The amendments will be open for public comment until Feb. 15, 2018, according to the Administrative Office of the U.S. Courts. The Judicial Conference Committee on Rules of Practice and Procedure approved publication of the proposed amendments.
Proposals for Federal Rules of Appellate Procedure 3 and 13, which address how to serve notice of an appeal, basically would “change the word ‘mail’ to ‘send.’ This includes any permissible form of transmission,” Kendyl T. Hanks, a trial litigator and appellate advocate at Greenberg Traurig, Austin, told Bloomberg BNA in an email.
The proposals would conform those rules to earlier proposed revisions to Rule 25, which would generally require electronic filing for all represented persons, Hanks said.
Revisions to Rule 25 were proposed in August 2016 but still haven’t been adopted, she said.
The movement toward uniform electronic filing is great for appellate practitioners and clients because it’s more efficient and less expensive, Hanks said.
The draft proposed amendment to FRAP 26.1, which addresses disclosure requirements, is probably more interesting for what it doesn’t propose, Hanks said.
Disclosure requirements help judges in making a determination of whether they have any interests in any of a party’s related corporate entities that would disqualify them from hearing an appeal.
The current proposals for FRAP 26.1, which addresses disclosure requirements, are “fairly limited” and “wouldn’t change much,” Hanks said.
Proposed changes would require disclosures regarding “organizational victims” in criminal cases, and certain disclosures about debtors not identified in appellate case captions.
Rules 28 and 32 would have conforming minor changes, she said.
The Committee on Rules of Practice and Procedure of the Judicial Conference, which prepared the preliminary drafts of the amendments, considered whether they should also propose broadening Rule 26.1 but the disclosure requirements for regular civil appeals remain unchanged, she said.
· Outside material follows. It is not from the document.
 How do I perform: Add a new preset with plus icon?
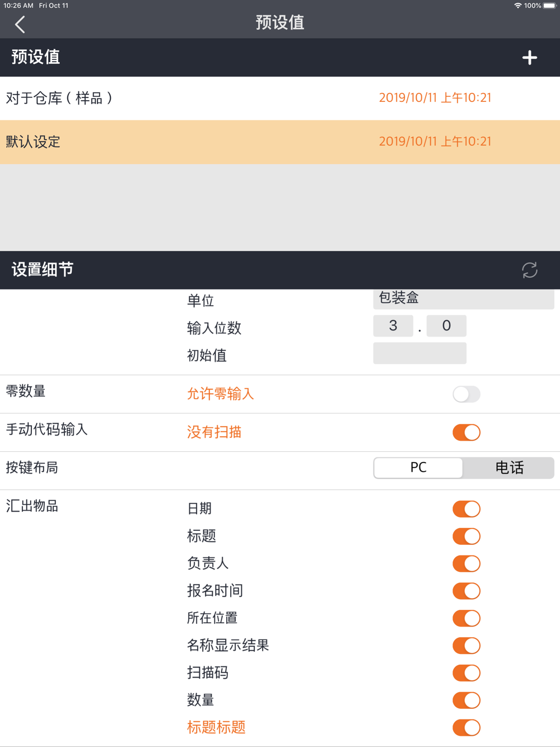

Many federal courts of appeals have their own broader disclosure rules, Hanks said.
Under Fifth Circuit Rule 28.2.1, parties “must include at their beginning of their briefs a ‘certificate of interested persons’ that discloses basically any person or entity with a financial interest in the outcome of the litigation,” she said.
This full disclosure can be burdensome but “helps avoid any appearance of conflict on the part of the assigned panel,” Hanks said.
What this means for appellate practitioners is that they will need to check local rules “in every case to make sure they comply with potentially broader disclosure requirements,” Hanks said.
The proposed amendments to Federal Rule of Evidence 807’s residual exception to the hearsay rule are “very practical,” Gregory P. Joseph, an attorney with Joseph Hage Aaronson LLP, told Bloomberg BNA.
They suggest eliminating the requirement that residual hearsay evidence be equivalent to material evidence. This would allow courts to consider corroborating evidence when determining the trustworthiness of the hearsay, and eliminating the requirement that residual hearsay must be evidence of a material fact and its admission will serve the interests of justice.
These proposals “make the rule more user-friendly and eliminate circuit splits interpreting the present version,” Joseph said.
Furthermore, the amended rule doesn’t “swallow the hearsay rule,” he said.
The Advisory Committee “tweaked” the rule but it still requires that "(i) no other hearsay exception applies, (ii) the court consider any corroboration, and (iii) the evidence must be more probative on the point than any other available evidence.” Joseph said.